Eiser behoort tot de Darod-clan, subclan Marehan, Reer Dini.
Op 15 juni 2004 heeft het EHRM een interim measure getroffen ten behoeve van een lid van de Darod-clan, subclan Majerteen. Nadat het EHRM bij brief van 29 juni 2004 had bekendgemaakt dat deze interim measure niet werd verlengd, heeft het in een brief van 31 augustus 2004 bekendgemaakt dat voor de betreffende vreemdeling opnieuw een interim measure wordt afgegeven. Het EHRM heeft dit besloten “in the light of the information currently available concerning the situation of internally displaced persons in Puntland”. Het EHRM heeft medegedeeld dat deze interim measure ten minste van kracht zal blijven totdat het EHRM het nieuwe ambtsbericht van de Minister van Buitenlandse Zaken, dat in het najaar wordt verwacht, heeft kunnen bestuderen. Verder geeft het EHRM aan dat het mogelijk een “fact-finding hearing” zal houden.

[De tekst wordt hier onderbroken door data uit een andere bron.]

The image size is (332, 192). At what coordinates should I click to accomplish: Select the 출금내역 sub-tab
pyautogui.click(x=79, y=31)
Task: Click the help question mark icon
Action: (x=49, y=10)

Gelet op het algemene karakter van de motivering voor de getroffen interim measure, is de rechtbank van oordeel dat de interim measure vooralsnog niet alleen in de weg staat aan uitzetting naar Noord-Somalië van vreemdelingen van Somalische nationaliteit die behoren tot de Majerteen, maar ook aan de uitzetting van Marehan. Hierbij is van belang dat de Majerteen tot één van de grote clanfamilies behoort in het Noorden van Somalië (Puntland). De Marehan daarentegen hebben een hoofdgebied in Centraal-Somalië. Nu een lid van de Majerteen niet gedwongen kan worden uitgezet naar het Noorden van Somalië, geldt dat temeer voor een lid van de Marehan.
Het bovenstaande leidt tot het oordeel dat de inbewaringstelling onrechtmatig was vanwege het ontbreken van zicht op uitzetting.
4. Hieruit volgt dat de toepassing van de vrijheidsontnemende maatregel in strijd is met artikel 59, eerste lid, Vw 2000. Derhalve wordt het beroep gegrond verklaard en wordt de opheffing van de bewaring bevolen.
5. De rechtbank ziet in het vorenstaande aanleiding eiser ten laste van de Staat der Nederlanden een vergoeding als bedoeld in artikel 106 Vw 2000 toe te kennen en wel tot een bedrag van € 95,- per dag dat eiser op een politiebureau ten onrechte aan de vrijheidsontnemende maatregel onderworpen is geweest en € 45,- per dag dat eiser in het Uitzetcentrum Schiphol-Oost ten onrechte aan de vrijheidsontnemende maatregel onderworpen is geweest, derhalve in totaal een bedrag van € 820,- (zegge: achthonderdtwintig euro).
6. Gelet op hetgeen hiervoor is overwogen is er aanleiding verweerder te veroordelen in de kosten die eiser in verband met de behandeling van het beroep heeft moeten maken, welke zijn begroot op € 644,- als kosten van verleende rechtsbijstand.
III. Beslissing
De rechtbank:
1. verklaart het beroep gegrond;
2. beveelt dat de bewaring met ingang van heden wordt opgeheven;
3. veroordeelt de Staat der Nederlanden tot vergoeding van de schade, groot € 820,- (zegge: achthonderdtwintig euro), te betalen door de griffier van de rechtbank aan eiser;
4. veroordeelt verweerder in de proceskosten van eiser tot een bedrag groot € 644,- (zegge: zeshonderdvierenveertig euro), te betalen door de Staat der Nederlanden aan de griffier van deze rechtbank.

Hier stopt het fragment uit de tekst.